MAMMIFERI DEL DESERTO

I deserti possono essere caldi o freddi, ventosi o calmi, rocciosi o sabbiosi, di alta o di bassa quota, ma sono sempre aridi.  In confronto ai principali altri gruppi animali,  come gli insetti e i rettili,  i mammiferi che si sono adattati alla vita nel deserto hanno subito cambiamenti fondamentali nel modo in cui i loro corpi ricevono, gestiscono e rilasciano acqua.

• TROVARE L’ACQUA

I carnivori che vivono nel deserto ricevono abbastanza umidità dalle prede appena uccise (acqua e fluidi corporei) per soddisfare l’assunzione di liquidi.
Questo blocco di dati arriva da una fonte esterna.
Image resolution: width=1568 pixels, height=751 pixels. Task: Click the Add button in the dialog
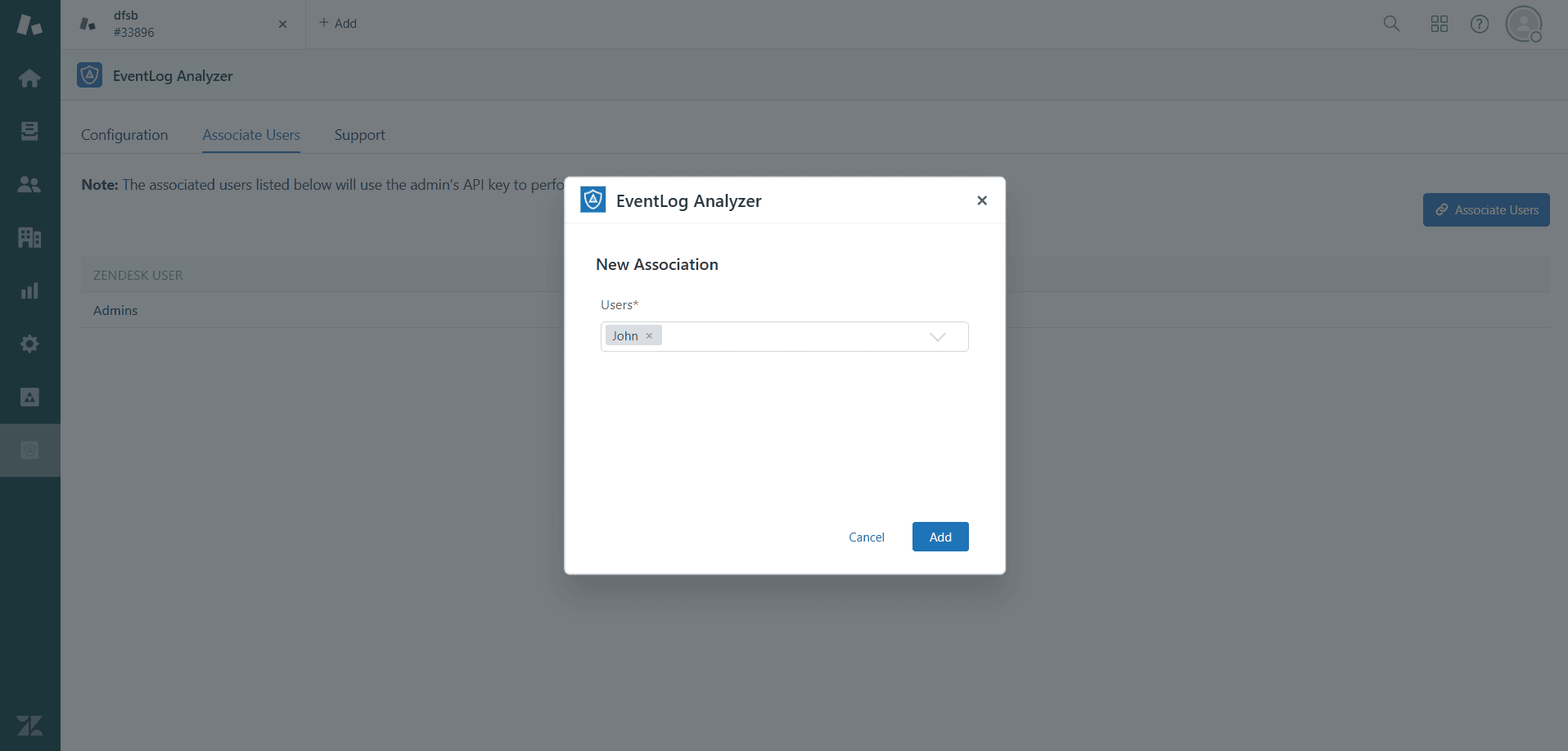(939, 537)
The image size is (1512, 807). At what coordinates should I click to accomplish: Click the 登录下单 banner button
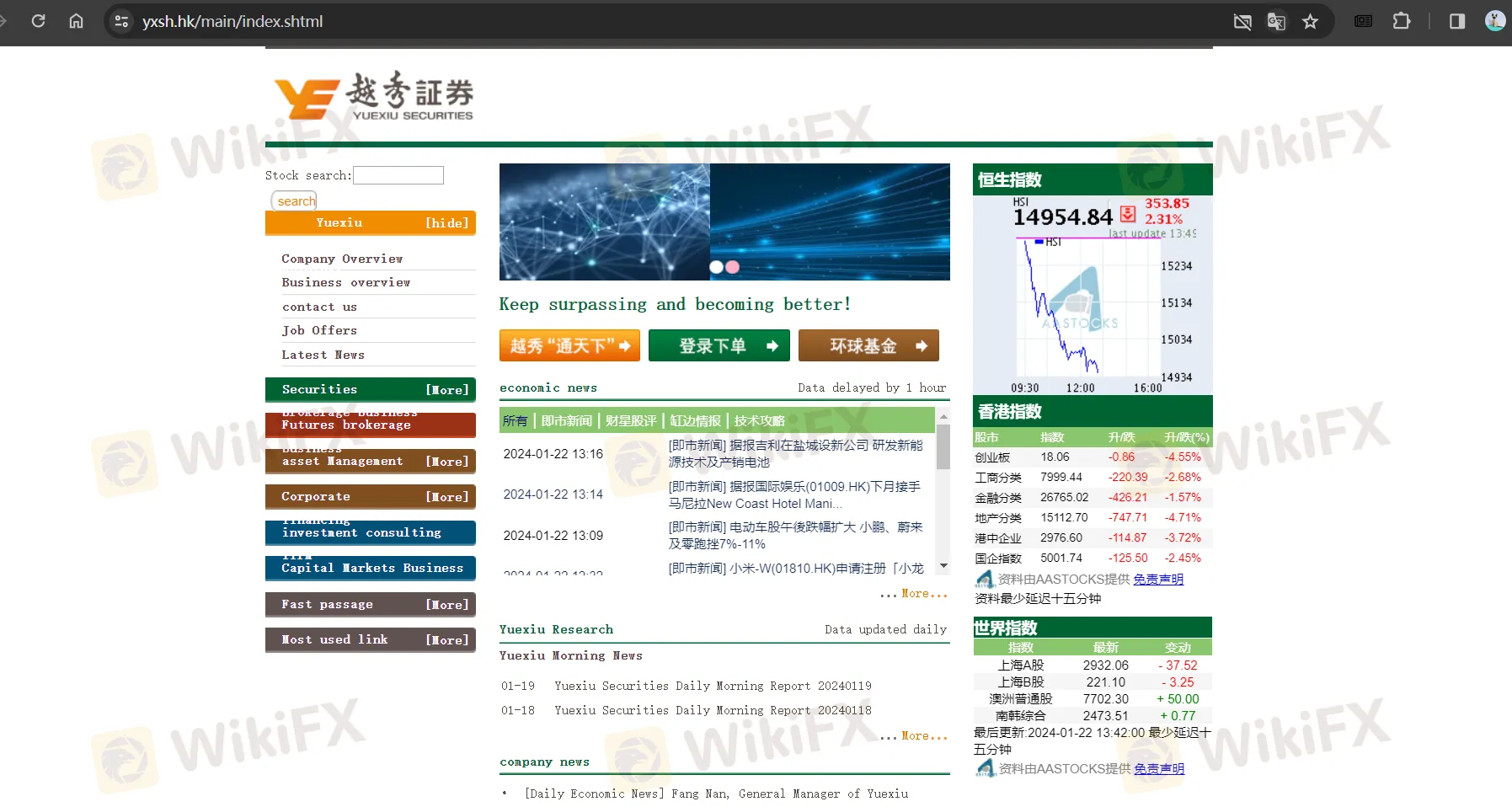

Ciò sposta la sfida dal trovare acqua al trovare cibo. Gli erbivori ottengono l’acqua dalle piante. I più piccoli immagazzinano semi nelle tane per mantenerne l’umidità e leccano la rugiada dai sassi.

• TROVARE CIBO

I grandi erbivori possono sentire la pioggia usando il loro olfatto e, così, spostarsi verso le aree dove cresceranno le piante. Anche gli erbivori più piccoli possono viaggiare per grandi distanze per un surplus di cibo, che viene a volte raccolto e immagazzinato. Il ratto canguro può nascondere fino a 5 kg di semi di scorta nella sua tana.

• AFFRONTARE IL CALDO

I grandi mammiferi, come l’Orice, il Dama, il Gerenuk e i cammelli, sono attivi al tramonto e al crepuscolo. Di giorno riposano all’ombra di cespugli o collinette. Si spostano verso nuovi territori di notte, quando fa meno caldo e quando sono meno visibili ai predatori. Gli Orici possono percorrere 30 km nell’oscurità, ruminando mentre camminano. La loro temperatura corporea può alzarsi di 5°C sopra quella normale, prima che inizino a perdere acqua sudando per raffreddarsi.